Let $(f_n(x)):\Omega\rightarrow \mathbb{R}$ be a sequence of measurable functions, the sets
$$A=\{x \in \Omega: (f_n(x)) \text{ converges to a real number}\}$$
$$B=\{x \in \Omega: (f_n(x)) \text{ converges to a rational number}\}$$
$$C=\{x \in \Omega: (f_n(x)) \text{ converges to an irrational number}\}$$
are measurable?
This type of question is answered in many places, but there are a few confusions that I have after reading.

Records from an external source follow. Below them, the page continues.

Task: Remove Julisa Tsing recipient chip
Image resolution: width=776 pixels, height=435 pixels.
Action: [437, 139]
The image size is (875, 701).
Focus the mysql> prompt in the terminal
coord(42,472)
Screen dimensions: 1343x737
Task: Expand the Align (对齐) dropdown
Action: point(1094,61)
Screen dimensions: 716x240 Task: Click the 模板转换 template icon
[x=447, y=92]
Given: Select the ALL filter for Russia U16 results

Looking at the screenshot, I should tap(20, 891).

For example: The set that $(f_n)$ converges to a real number is measurable, it says
$\{x \in \Omega: (f_n(x)) \text{ converges to a real number}\}$ is equivalent to $\{x \in \Omega: (f_n(x)) \text{ is Cauchy}\}$.
Here are my confusions:
- I understand that $\mathbb{R}$ is complete, but why do we work with Cauchy instead of convergence itself? Here: $$A=\{x\in\Omega: \forall k \in \mathbb{N},\, \exists N \in \mathbb{N} \text{ s.t. } \forall n>N,\, |f_n(x)-r_x| < 1/k\}$$ where $r_x\in\mathbb{R}$ is the pointwise limit of $(f_n(x))$, $x\in \Omega$. Then $$A = \bigcap_{k\in\mathbb{N}}\bigcup_{N\in\mathbb{N}}\bigcap_{n > N} \{x\in\Omega:|f_n(x)-r_x|<1/k\}$$Since $r_x$ are constants, therefore the set $\{x\in\Omega:|f_n(x)-r_x|<1/k\}$ is measurable, and therefore $A$ is measurable. (right???) I don't see why we can't work with convergence directly.
- Suppose what they did in the link is correct, why can we ignore what number that $(f_n(x))$ converges to? What if $f_n(x)$ converges to a rational (set $B$), or an irrational (set $C$)? The arguments are the same? And does that mean $B=C$ if we only need $(f_n(x))$ to be Cauchy? It does not feel right.
Thanks for any insights and help.
Best Answer
For a different perspective, let $g = \liminf_{n \to \infty}f_n$, $h = \limsup_{n \to \infty}f_n$. It is well known that $g$ and $h$ are both measurable. We have $$A = (h - g)^{-1}(\{0\}),$$ $$B = A \cap g^{-1}(\mathbb{Q}),$$ $$C = A \cap g^{-1}(\mathbb{R} \setminus \mathbb{Q}),$$ all measurable.